Work request -
Copy every line of the entries that includes the word "color".

Stored items from a collection
= = =
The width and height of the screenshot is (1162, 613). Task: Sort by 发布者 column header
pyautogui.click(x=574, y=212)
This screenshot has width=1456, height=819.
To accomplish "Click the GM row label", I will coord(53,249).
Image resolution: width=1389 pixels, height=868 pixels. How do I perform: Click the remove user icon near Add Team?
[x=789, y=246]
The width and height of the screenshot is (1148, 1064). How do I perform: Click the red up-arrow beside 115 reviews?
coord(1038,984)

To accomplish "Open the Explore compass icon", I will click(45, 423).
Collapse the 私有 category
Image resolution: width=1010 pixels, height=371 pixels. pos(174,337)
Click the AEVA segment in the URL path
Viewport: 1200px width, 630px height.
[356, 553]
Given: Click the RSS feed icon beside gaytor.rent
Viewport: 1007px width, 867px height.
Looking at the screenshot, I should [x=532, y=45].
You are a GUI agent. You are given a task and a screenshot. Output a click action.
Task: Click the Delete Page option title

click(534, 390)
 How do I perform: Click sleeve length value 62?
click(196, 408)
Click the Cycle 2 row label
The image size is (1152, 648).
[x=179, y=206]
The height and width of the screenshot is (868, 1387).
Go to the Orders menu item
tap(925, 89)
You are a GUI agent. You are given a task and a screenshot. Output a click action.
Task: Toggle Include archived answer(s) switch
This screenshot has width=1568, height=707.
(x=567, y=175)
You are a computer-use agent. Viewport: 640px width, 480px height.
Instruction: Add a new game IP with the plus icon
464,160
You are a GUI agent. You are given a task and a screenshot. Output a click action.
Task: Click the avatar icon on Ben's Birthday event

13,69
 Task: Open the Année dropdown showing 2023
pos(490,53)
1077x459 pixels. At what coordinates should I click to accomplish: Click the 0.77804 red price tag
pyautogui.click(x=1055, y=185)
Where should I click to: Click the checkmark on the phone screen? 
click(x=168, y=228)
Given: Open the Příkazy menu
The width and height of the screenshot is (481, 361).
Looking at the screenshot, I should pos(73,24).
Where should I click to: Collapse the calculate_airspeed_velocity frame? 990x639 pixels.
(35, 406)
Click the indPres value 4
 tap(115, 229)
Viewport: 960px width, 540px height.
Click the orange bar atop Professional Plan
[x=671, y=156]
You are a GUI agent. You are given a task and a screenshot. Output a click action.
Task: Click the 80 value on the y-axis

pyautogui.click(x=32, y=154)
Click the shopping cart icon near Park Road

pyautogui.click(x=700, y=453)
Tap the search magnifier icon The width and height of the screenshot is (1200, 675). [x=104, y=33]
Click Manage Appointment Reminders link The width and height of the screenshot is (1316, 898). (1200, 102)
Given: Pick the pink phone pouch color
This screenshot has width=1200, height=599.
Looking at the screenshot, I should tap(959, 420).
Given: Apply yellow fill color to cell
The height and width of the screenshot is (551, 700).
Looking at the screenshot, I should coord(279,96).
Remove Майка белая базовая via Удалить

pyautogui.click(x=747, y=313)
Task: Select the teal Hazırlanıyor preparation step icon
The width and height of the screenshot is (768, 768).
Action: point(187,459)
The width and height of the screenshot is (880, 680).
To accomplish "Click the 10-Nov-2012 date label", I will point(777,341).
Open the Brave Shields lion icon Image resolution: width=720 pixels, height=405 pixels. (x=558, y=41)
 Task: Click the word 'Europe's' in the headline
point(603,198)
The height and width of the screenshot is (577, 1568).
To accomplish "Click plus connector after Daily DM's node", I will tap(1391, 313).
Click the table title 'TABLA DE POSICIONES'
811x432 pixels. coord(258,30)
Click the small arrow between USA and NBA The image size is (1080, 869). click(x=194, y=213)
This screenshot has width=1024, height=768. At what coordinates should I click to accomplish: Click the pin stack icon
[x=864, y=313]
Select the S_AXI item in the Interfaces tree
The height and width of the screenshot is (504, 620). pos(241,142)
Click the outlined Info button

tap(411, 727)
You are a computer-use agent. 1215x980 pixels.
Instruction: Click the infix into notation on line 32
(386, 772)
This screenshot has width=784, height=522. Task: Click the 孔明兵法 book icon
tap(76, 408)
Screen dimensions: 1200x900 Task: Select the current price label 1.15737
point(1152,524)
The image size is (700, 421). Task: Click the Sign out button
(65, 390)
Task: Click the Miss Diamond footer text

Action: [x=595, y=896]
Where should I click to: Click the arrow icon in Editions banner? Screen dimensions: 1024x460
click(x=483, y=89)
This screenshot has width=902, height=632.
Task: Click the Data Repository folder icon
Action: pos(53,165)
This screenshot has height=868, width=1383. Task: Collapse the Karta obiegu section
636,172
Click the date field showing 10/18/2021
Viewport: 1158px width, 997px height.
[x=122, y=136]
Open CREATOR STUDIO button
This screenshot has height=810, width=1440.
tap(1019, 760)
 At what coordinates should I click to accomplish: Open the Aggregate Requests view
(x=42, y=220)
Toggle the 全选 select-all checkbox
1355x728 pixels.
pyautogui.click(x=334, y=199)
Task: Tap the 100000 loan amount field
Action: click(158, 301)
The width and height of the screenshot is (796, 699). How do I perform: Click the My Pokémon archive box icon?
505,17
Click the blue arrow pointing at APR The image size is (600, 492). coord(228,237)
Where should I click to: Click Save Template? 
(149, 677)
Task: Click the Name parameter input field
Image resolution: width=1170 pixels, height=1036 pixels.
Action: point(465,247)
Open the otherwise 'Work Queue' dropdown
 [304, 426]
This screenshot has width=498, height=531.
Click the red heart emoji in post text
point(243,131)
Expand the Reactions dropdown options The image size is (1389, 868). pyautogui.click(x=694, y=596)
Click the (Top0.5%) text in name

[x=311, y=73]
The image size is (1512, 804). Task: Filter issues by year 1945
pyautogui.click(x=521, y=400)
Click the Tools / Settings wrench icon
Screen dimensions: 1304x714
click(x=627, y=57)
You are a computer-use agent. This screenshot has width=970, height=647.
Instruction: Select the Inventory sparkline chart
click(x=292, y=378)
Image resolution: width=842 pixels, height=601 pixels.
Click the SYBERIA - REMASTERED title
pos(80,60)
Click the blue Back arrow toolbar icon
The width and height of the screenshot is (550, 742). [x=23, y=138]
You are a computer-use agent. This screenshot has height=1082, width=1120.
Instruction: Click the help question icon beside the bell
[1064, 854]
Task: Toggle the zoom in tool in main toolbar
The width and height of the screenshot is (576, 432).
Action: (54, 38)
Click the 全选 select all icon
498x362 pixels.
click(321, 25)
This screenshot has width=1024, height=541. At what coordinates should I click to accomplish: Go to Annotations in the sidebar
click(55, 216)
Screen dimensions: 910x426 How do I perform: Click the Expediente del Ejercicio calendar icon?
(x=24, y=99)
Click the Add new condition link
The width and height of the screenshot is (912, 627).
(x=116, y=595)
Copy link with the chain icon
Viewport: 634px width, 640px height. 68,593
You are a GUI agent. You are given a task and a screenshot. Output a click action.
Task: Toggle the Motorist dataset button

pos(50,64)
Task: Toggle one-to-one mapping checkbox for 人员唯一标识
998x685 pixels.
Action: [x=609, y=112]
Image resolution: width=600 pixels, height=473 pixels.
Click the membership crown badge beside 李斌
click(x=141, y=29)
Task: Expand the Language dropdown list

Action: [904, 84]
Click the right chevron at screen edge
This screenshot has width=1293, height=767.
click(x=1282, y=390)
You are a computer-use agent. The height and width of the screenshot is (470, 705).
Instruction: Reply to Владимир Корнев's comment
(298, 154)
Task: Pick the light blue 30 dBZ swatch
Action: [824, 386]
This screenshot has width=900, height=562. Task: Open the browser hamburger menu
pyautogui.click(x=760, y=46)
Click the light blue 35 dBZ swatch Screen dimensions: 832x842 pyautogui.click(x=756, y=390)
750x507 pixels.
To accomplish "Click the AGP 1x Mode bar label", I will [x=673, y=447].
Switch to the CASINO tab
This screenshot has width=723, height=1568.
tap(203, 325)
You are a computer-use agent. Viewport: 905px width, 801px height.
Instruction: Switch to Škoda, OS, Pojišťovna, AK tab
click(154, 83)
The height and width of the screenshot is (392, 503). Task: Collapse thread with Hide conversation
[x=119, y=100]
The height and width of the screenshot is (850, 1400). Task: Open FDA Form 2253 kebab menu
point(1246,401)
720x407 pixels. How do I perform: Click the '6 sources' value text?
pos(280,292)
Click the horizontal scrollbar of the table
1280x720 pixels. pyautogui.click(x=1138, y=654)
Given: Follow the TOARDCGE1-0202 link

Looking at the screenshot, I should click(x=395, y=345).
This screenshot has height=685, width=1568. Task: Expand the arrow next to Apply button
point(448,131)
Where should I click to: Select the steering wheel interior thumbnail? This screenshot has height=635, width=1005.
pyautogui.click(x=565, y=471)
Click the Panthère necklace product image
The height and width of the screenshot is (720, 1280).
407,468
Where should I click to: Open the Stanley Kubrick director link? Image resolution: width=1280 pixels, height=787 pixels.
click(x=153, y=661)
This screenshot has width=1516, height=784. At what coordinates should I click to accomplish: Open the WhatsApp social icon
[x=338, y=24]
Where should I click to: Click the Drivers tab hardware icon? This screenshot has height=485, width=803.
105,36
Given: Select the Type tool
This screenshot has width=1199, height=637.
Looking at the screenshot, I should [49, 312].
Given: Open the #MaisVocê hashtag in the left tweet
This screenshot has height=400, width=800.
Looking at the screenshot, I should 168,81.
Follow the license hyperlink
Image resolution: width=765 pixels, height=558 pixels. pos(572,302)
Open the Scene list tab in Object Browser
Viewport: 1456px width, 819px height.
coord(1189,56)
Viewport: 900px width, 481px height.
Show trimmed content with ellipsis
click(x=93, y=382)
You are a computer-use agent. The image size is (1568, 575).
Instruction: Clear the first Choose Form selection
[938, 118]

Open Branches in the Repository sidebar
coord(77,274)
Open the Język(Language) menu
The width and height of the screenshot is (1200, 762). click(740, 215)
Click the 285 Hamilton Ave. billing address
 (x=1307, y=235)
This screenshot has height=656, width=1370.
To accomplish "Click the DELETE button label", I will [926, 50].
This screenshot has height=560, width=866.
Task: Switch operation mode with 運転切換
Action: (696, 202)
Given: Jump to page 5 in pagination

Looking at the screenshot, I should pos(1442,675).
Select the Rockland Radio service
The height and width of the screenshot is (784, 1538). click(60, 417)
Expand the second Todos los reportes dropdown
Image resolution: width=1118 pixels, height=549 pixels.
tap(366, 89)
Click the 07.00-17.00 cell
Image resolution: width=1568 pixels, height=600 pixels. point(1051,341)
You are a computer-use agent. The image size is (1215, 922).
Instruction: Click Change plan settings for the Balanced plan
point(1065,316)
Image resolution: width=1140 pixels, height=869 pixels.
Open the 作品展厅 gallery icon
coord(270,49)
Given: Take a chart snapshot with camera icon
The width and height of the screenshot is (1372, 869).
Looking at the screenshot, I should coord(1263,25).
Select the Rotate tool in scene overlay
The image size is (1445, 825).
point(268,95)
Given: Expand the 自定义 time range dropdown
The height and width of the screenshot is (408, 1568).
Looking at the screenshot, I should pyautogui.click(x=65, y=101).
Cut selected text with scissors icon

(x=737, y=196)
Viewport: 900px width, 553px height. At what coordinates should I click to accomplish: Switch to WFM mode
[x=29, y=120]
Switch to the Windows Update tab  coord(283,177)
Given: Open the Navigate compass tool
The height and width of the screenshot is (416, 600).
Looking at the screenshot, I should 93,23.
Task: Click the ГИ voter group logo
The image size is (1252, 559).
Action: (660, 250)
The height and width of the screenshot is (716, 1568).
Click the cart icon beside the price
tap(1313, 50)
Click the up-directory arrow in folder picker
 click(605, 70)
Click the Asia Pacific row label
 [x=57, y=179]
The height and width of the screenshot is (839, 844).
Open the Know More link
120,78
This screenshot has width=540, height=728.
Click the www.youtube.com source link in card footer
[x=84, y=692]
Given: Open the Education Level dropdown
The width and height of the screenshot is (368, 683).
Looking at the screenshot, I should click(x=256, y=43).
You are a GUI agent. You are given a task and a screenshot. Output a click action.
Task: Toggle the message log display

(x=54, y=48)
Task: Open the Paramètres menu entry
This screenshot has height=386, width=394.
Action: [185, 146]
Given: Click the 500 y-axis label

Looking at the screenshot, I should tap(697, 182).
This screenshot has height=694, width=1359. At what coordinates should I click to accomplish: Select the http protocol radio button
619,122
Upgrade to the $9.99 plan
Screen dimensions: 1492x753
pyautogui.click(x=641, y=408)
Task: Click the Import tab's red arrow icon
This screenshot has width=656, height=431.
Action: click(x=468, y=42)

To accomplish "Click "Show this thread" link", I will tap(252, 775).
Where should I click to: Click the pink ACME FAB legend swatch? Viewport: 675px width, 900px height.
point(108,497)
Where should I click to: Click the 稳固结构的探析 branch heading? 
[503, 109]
= = =
Task answer -
Given: Pick the pink phone pouch color
Given: Apply yellow fill color to cell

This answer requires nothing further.